Kingston University rolls out first phase of sector-leading Future Skills programme to prepare students for world of work

New Kingston University students will be the first to benefit from an innovative education model providing them with future-proofed skills for career success.

All first-year undergraduates will participate in Navigate modules, being rolled out from September as the university marks the launch of its Future Skills programme.

Students will complete Navigate as an integral part of their courses, before progressing on to further expand their skills and knowledge through Explore and Apply modules during the second and third years of their degrees.

The development comes as part of the university’s drive to ensure every student acquires the skills most valued by employers, including problem solving, critical thinking, communication and creativity.

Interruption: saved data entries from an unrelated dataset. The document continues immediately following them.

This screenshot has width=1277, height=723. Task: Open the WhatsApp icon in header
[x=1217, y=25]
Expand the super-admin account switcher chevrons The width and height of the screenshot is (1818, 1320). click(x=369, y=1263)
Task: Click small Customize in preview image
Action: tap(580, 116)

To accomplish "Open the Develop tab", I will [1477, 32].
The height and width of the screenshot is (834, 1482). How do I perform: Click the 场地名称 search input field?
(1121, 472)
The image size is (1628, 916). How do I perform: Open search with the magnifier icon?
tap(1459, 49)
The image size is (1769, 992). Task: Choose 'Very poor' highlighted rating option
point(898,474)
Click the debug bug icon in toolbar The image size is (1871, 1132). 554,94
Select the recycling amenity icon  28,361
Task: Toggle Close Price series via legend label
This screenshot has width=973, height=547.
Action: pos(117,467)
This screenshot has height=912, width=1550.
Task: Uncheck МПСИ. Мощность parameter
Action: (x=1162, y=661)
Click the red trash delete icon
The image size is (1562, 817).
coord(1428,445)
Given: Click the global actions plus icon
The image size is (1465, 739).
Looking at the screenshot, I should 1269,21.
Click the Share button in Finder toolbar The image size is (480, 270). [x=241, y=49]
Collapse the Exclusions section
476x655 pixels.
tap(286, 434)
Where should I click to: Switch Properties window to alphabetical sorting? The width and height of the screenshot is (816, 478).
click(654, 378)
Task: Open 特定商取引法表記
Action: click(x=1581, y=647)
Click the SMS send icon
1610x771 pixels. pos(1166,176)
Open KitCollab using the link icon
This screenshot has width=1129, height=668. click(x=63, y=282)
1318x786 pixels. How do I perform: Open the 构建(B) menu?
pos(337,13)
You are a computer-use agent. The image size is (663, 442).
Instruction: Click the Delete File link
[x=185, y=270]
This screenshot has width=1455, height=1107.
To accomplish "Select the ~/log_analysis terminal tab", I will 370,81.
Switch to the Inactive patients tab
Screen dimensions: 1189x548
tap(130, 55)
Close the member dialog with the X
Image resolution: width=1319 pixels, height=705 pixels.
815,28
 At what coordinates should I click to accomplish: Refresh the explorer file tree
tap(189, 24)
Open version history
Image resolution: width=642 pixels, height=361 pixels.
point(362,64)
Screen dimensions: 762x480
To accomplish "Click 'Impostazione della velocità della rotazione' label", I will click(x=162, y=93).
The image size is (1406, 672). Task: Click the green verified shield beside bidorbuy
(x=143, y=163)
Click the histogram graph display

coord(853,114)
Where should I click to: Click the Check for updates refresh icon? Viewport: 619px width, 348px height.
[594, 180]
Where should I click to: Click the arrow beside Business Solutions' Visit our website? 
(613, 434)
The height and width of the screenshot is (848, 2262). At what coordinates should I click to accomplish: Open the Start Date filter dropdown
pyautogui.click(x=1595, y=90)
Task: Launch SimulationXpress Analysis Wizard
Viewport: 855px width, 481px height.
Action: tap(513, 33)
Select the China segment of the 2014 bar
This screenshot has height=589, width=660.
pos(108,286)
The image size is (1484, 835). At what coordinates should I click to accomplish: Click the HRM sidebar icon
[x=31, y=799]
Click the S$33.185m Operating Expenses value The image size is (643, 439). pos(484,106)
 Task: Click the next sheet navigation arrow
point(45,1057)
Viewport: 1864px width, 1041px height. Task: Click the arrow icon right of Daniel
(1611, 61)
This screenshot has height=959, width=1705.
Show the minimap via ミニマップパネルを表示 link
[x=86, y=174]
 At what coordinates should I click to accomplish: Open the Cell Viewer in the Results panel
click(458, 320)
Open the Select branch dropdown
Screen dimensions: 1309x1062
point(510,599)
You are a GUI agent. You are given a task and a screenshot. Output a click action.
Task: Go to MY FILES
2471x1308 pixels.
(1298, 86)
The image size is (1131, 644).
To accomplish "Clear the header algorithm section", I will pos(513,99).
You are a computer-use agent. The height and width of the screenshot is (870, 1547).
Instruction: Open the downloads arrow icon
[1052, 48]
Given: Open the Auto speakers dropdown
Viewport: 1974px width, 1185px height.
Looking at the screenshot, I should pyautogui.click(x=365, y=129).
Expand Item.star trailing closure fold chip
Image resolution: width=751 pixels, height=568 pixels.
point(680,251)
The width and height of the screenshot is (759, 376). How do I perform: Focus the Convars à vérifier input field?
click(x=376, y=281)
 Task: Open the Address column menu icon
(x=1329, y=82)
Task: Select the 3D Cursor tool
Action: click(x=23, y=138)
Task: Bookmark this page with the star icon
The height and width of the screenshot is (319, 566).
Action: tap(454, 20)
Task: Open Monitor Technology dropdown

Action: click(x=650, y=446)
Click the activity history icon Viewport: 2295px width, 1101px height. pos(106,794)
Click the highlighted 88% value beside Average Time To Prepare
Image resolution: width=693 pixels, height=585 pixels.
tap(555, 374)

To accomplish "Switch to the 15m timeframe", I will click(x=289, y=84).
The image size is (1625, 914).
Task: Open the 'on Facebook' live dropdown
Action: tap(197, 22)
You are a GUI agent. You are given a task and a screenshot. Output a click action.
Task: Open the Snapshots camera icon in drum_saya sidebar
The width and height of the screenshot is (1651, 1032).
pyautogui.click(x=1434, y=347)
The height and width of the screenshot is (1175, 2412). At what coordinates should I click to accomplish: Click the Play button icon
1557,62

The programme builds on research undertaken as part of the University’s Future Skills campaign, which has been highlighting the economic imperative of skills for innovation since its inception in 2021. Since that time, the campaign has gone from strength to strength, garnering widespread support from business and industry leaders, government policy-makers, politicians and peers.

Informed by campaign research, which last year included a YouGov survey of more than 2,000 major businesses and 1,000 students, the University has identified nine attributes it will instil in its future graduates – creative problem solving, digital competency, being enterprising, having a questioning mindset, adaptability, empathy, collaboration, resilience and self-awareness. It is aiming to ensure all students are able to demonstrate the full set of attributes in a wide variety of contexts by the time they complete their undergraduate degrees, boosting their employability and their ability to make a meaningful contribution in their workplace and community.

The University’s Director of Student Development and Graduate Success, Ali Orr, said. “As evidenced in the University’s Future Skills research findings, employers really value the higher-level skills our students gain. These can sometimes be viewed as softer skills but are, in reality, the hardest to develop.

“Ensuring our graduates are able to call on this broader skillset to meet the changing needs of employers is absolutely vital, particularly as they prepare to enter a rapidly evolving world of work where many of the jobs they will eventually hold don’t yet exist.”